I was pretty excited to climb aboard the Boeing 777. I’ve been on Cathay and Air Canada versions of the plane and thought they were both very cool. I was also looking forward to see how the American Airlines Business Class matched up against Air Canada’s Executive First between Vancouver and Hong Kong, as I was lucky enough to be given an upgrade from my Super Elite father in law on my last Hong Kong trip (thanks Dad!).
It never ceases to amaze me how enormous the wings and engines are on a 777. American flies both the 777-200ER and the 777-300ER, but I believe that they use the 200 on the Heathrow route which are just shy of 200 feet from wingtip to wingtip [www.aa.com]. The Trent 892 engines have a fan diameter of a little over 9 feet! [www.deagel.com]
The business class cabin is set-up in a 2-3-2 configuration with the non-herringbone fold flat seats. Thankfully they had all of the appropriate power plugs so I could charge up my phone battery that I had nearly run down on the first leg of my flight. [averagetraveller.com]

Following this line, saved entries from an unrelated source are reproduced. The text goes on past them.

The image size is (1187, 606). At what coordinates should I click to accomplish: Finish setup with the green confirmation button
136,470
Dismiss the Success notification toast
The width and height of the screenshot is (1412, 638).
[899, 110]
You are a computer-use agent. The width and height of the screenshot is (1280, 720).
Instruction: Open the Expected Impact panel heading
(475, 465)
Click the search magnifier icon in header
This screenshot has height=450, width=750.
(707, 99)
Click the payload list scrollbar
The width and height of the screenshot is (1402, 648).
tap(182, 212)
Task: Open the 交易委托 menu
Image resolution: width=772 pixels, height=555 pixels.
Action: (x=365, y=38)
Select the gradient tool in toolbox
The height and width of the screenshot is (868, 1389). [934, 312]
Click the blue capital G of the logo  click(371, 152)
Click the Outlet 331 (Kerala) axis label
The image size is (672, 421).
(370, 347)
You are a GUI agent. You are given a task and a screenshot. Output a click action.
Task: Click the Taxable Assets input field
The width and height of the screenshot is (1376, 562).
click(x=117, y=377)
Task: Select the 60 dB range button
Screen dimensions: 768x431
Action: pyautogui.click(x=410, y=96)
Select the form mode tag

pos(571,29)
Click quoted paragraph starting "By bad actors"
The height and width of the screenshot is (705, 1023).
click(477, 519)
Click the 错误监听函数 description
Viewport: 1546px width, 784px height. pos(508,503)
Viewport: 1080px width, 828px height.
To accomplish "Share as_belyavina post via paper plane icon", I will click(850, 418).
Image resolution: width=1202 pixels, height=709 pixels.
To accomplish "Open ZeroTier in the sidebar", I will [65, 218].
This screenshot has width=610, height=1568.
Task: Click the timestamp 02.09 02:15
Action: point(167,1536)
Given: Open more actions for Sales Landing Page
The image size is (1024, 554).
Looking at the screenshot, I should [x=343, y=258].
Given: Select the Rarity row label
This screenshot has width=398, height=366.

Interestingly the a middle seat in the middle section of our row was empty and a gentleman suddenly appeared in it just before they closed the doors. He was questioned by no less than 3 flight attendants but he was adamant that a someone from ‘back there’ told him he could have the seat. The purser finally told him that no one would have told him that and he was sent away, only to return again for good a few minutes later. I never did figure out what his deal was, but he eventually got his way.
The food was a giant improvement over the domestic flight, as you would expect. The service was courteous but a little stand-offish. It did not compare at all to the service in Executive First on Air Canada, although that was a bit of an unfair comparison. Air Canada only has Executive First and Economy class on their 777-300 while American has First, Business, and Economy. My return flight in First Class would be a more fair comparison, and that review will come in a future post.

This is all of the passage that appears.